1997 novel by Terry Brooks

Running with the Demon is a fantasy novel by American writer Terry Brooks, the first book in the Word & Void fantasy series. It was first published in 1997 by Ballantine's Del Rey division. It is followed by the novel A Knight of the Word.

==Plot summary==
Malevolent creatures have hidden themselves for many years in Sinnissippi Park, in Hopewell, Illinois. A man named John Ross is drawn to the town, plagued by nightmares warning him that an unspeakable evil is about to be unleashed on the world. A teenager, Nest Freemark, has powers that she does not fully understand, and uses them in the battle between good and evil.

==Characters==
The characters in the book are:
- Nest Freemark
- John Ross
- O'olish Amaneh
- The demon (unnamed)

==Errors==
There are a few errors in Brooks' novel.

Dates given in Terry Brooks' subsequent novel Armageddon's Children confirm that Running with the Demon takes place in 1997. However, like the other books in the Word/Void trilogy, the days of the week mentioned in the novel do not fall on the given calendar dates.

Another discrepancy is associated with the character Derry Howe, described as a veteran of the Vietnam War, serving two tours of duty. A news article gives his age as 38 years old. The story takes place in 1997, indicating that Derry would have been 16 years old at the time the Vietnam War ended in 1975. However, it also says he is "on the downside of forty."

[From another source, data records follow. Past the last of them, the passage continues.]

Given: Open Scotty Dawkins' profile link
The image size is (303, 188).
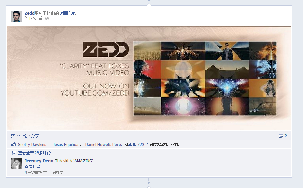Looking at the screenshot, I should [x=32, y=144].
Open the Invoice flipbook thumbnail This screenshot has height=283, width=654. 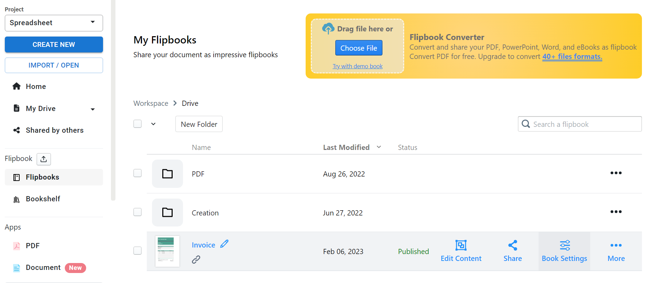[x=167, y=251]
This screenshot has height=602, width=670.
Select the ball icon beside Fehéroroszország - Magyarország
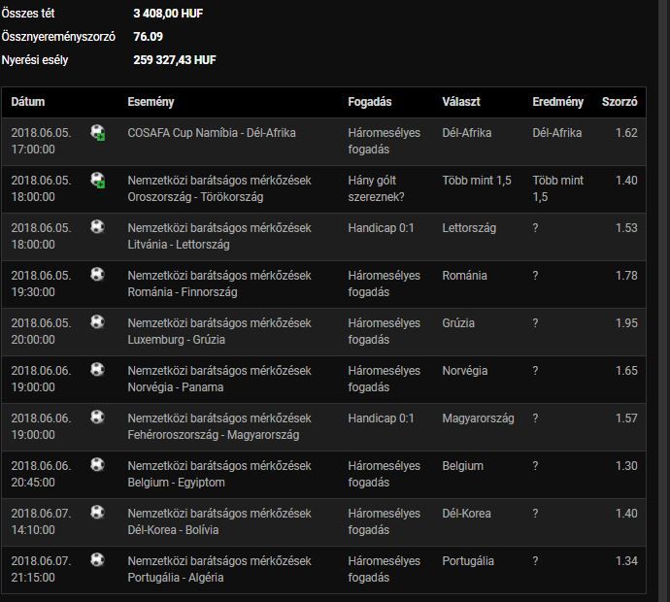pyautogui.click(x=97, y=417)
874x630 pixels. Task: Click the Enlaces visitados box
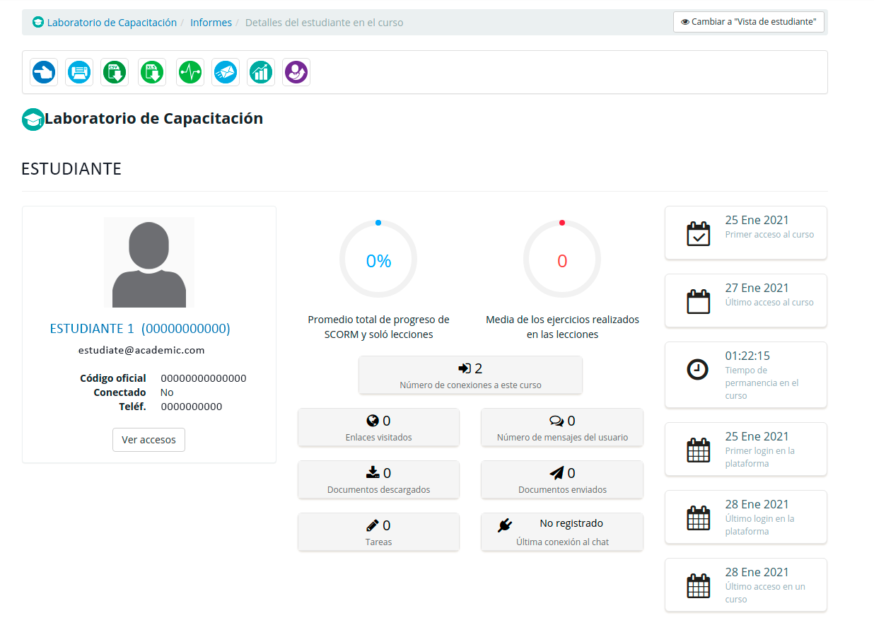[378, 428]
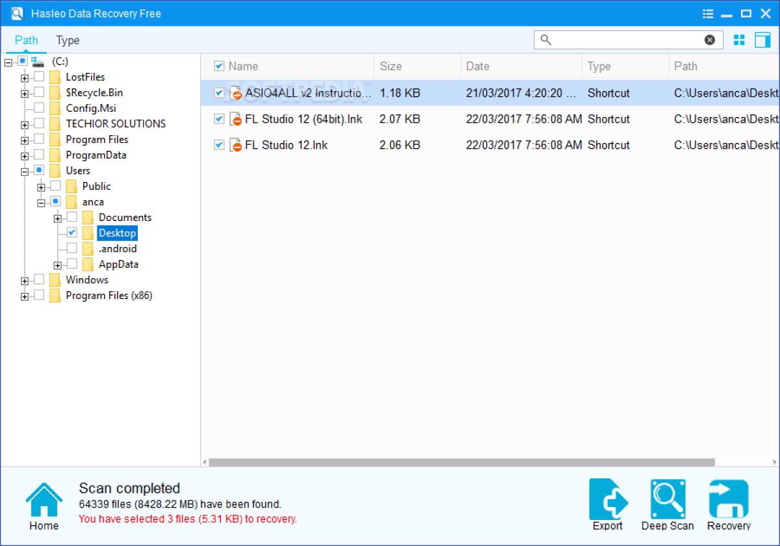Switch to grid view using the tiles icon
The height and width of the screenshot is (546, 780).
pos(739,39)
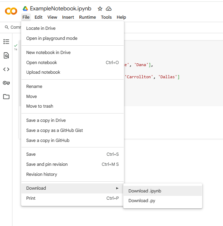Open the Files folder icon panel
223x226 pixels.
click(6, 97)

A third error is given when Nest is said to be training for the Summer Olympics to be held in Melbourne, Australia. The next upcoming Summer Olympics in 2000 were in Sydney, Australia, not Melbourne.

== Reception ==
Though the book was "undermined by unsurprising story developments and therefore little or no narrative tension" Kirkus still commended by noting that it had an "intriguing and well-balanced scenario with believable characters."